* [Problem statement] Nothing in the entries below may be altered; print them as they stand.

Stored data
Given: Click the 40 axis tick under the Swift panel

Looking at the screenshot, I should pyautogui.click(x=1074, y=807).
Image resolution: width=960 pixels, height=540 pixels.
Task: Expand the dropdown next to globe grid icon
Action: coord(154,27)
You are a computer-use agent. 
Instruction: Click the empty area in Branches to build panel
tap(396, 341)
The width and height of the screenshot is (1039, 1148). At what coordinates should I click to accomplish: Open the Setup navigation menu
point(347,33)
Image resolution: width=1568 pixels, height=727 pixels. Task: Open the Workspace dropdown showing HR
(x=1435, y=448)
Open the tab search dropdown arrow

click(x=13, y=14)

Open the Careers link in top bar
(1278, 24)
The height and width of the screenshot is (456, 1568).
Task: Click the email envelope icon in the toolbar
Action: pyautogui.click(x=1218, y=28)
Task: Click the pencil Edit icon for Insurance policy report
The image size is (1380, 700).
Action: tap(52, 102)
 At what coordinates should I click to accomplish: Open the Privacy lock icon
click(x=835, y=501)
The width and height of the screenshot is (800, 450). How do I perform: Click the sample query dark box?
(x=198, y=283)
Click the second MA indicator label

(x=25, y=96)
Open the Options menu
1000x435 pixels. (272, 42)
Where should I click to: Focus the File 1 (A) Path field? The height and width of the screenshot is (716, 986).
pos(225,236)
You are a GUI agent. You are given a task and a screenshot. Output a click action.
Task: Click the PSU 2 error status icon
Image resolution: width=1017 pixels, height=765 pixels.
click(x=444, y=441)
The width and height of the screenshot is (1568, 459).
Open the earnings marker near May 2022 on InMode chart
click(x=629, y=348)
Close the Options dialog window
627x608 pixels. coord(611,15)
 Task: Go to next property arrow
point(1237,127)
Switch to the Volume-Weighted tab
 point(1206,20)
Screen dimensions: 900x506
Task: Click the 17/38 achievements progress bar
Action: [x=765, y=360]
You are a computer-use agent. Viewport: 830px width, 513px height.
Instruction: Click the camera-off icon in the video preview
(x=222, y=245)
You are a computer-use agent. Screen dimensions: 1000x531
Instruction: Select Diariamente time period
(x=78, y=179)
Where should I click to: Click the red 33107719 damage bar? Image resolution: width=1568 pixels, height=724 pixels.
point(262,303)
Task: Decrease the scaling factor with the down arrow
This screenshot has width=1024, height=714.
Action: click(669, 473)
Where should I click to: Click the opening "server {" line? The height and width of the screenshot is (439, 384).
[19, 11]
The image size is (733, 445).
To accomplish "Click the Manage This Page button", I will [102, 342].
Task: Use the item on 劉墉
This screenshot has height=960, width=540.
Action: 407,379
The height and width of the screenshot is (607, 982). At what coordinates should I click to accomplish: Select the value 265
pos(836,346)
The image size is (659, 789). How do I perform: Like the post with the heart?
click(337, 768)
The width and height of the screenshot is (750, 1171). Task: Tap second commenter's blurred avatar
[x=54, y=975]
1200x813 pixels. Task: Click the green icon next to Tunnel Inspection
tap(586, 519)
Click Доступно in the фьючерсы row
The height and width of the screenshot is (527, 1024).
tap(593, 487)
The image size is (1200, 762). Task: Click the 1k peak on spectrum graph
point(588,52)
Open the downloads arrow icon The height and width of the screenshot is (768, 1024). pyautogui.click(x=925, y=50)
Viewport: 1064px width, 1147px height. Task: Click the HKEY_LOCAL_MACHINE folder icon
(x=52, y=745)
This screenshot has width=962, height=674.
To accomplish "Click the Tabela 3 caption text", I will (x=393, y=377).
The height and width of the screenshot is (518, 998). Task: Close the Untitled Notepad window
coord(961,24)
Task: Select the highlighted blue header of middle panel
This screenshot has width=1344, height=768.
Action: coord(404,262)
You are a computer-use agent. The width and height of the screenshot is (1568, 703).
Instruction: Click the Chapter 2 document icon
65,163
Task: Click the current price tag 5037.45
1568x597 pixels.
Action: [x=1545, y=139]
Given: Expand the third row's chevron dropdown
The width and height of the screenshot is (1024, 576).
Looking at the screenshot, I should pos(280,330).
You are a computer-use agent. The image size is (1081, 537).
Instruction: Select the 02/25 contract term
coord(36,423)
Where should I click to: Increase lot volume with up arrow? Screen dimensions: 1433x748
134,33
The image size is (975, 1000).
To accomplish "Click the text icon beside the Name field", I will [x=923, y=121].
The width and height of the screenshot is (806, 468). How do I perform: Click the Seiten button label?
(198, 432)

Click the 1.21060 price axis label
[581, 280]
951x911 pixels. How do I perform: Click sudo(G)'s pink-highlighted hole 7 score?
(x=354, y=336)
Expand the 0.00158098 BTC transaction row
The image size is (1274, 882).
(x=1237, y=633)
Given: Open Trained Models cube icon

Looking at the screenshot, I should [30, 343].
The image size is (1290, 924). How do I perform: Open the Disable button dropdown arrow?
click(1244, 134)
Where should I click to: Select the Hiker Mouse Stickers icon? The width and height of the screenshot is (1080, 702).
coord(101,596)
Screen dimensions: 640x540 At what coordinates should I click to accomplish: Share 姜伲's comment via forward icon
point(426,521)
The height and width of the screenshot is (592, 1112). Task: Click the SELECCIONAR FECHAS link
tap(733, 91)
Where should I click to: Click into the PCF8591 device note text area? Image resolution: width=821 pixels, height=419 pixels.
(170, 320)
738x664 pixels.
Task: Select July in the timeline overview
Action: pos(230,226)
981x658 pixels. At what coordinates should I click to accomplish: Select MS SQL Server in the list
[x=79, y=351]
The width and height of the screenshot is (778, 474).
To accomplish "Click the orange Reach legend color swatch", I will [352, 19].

* [Task output]
Given: Click the 40 axis tick under the Swift panel

Looking at the screenshot, I should pyautogui.click(x=1074, y=807).
Image resolution: width=960 pixels, height=540 pixels.
Task: Expand the dropdown next to globe grid icon
Action: coord(154,27)
You are a computer-use agent. 
Instruction: Click the empty area in Branches to build panel
tap(396, 341)
The width and height of the screenshot is (1039, 1148). At what coordinates should I click to accomplish: Open the Setup navigation menu
point(347,33)
Image resolution: width=1568 pixels, height=727 pixels. Task: Open the Workspace dropdown showing HR
(x=1435, y=448)
Open the tab search dropdown arrow

click(x=13, y=14)

Open the Careers link in top bar
(1278, 24)
The height and width of the screenshot is (456, 1568).
Task: Click the email envelope icon in the toolbar
Action: pyautogui.click(x=1218, y=28)
Task: Click the pencil Edit icon for Insurance policy report
The image size is (1380, 700).
Action: tap(52, 102)
 At what coordinates should I click to accomplish: Open the Privacy lock icon
click(x=835, y=501)
The width and height of the screenshot is (800, 450). How do I perform: Click the sample query dark box?
(x=198, y=283)
Click the second MA indicator label

(x=25, y=96)
Open the Options menu
1000x435 pixels. (272, 42)
Where should I click to: Focus the File 1 (A) Path field? The height and width of the screenshot is (716, 986).
pos(225,236)
You are a GUI agent. You are given a task and a screenshot. Output a click action.
Task: Click the PSU 2 error status icon
Image resolution: width=1017 pixels, height=765 pixels.
click(x=444, y=441)
The width and height of the screenshot is (1568, 459).
Open the earnings marker near May 2022 on InMode chart
click(x=629, y=348)
Close the Options dialog window
627x608 pixels. coord(611,15)
 Task: Go to next property arrow
point(1237,127)
Switch to the Volume-Weighted tab
 point(1206,20)
Screen dimensions: 900x506
Task: Click the 17/38 achievements progress bar
Action: [x=765, y=360]
You are a computer-use agent. Viewport: 830px width, 513px height.
Instruction: Click the camera-off icon in the video preview
(x=222, y=245)
You are a computer-use agent. Screen dimensions: 1000x531
Instruction: Select Diariamente time period
(x=78, y=179)
Where should I click to: Click the red 33107719 damage bar? Image resolution: width=1568 pixels, height=724 pixels.
point(262,303)
Task: Decrease the scaling factor with the down arrow
This screenshot has width=1024, height=714.
Action: click(669, 473)
Where should I click to: Click the opening "server {" line? The height and width of the screenshot is (439, 384).
[19, 11]
The image size is (733, 445).
To accomplish "Click the Manage This Page button", I will [102, 342].
Task: Use the item on 劉墉
This screenshot has height=960, width=540.
Action: 407,379
The height and width of the screenshot is (607, 982). At what coordinates should I click to accomplish: Select the value 265
pos(836,346)
The image size is (659, 789). How do I perform: Like the post with the heart?
click(337, 768)
The width and height of the screenshot is (750, 1171). Task: Tap second commenter's blurred avatar
[x=54, y=975]
1200x813 pixels. Task: Click the green icon next to Tunnel Inspection
tap(586, 519)
Click Доступно in the фьючерсы row
The height and width of the screenshot is (527, 1024).
tap(593, 487)
The image size is (1200, 762). Task: Click the 1k peak on spectrum graph
point(588,52)
Open the downloads arrow icon The height and width of the screenshot is (768, 1024). pyautogui.click(x=925, y=50)
Viewport: 1064px width, 1147px height. Task: Click the HKEY_LOCAL_MACHINE folder icon
(x=52, y=745)
This screenshot has width=962, height=674.
To accomplish "Click the Tabela 3 caption text", I will (x=393, y=377).
The height and width of the screenshot is (518, 998). Task: Close the Untitled Notepad window
coord(961,24)
Task: Select the highlighted blue header of middle panel
This screenshot has width=1344, height=768.
Action: coord(404,262)
You are a computer-use agent. The width and height of the screenshot is (1568, 703).
Instruction: Click the Chapter 2 document icon
65,163
Task: Click the current price tag 5037.45
1568x597 pixels.
Action: [x=1545, y=139]
Given: Expand the third row's chevron dropdown
The width and height of the screenshot is (1024, 576).
Looking at the screenshot, I should pos(280,330).
You are a computer-use agent. The image size is (1081, 537).
Instruction: Select the 02/25 contract term
coord(36,423)
Where should I click to: Increase lot volume with up arrow? Screen dimensions: 1433x748
134,33
The image size is (975, 1000).
To accomplish "Click the text icon beside the Name field", I will [x=923, y=121].
The width and height of the screenshot is (806, 468). How do I perform: Click the Seiten button label?
(198, 432)

Click the 1.21060 price axis label
[581, 280]
951x911 pixels. How do I perform: Click sudo(G)'s pink-highlighted hole 7 score?
(x=354, y=336)
Expand the 0.00158098 BTC transaction row
The image size is (1274, 882).
(x=1237, y=633)
Given: Open Trained Models cube icon

Looking at the screenshot, I should [30, 343].
The image size is (1290, 924). How do I perform: Open the Disable button dropdown arrow?
click(1244, 134)
Where should I click to: Select the Hiker Mouse Stickers icon? The width and height of the screenshot is (1080, 702).
coord(101,596)
Screen dimensions: 640x540 At what coordinates should I click to accomplish: Share 姜伲's comment via forward icon
point(426,521)
The height and width of the screenshot is (592, 1112). Task: Click the SELECCIONAR FECHAS link
tap(733, 91)
Where should I click to: Click into the PCF8591 device note text area? Image resolution: width=821 pixels, height=419 pixels.
(170, 320)
738x664 pixels.
Task: Select July in the timeline overview
Action: pos(230,226)
981x658 pixels. At what coordinates should I click to accomplish: Select MS SQL Server in the list
[x=79, y=351]
The width and height of the screenshot is (778, 474).
To accomplish "Click the orange Reach legend color swatch", I will [352, 19].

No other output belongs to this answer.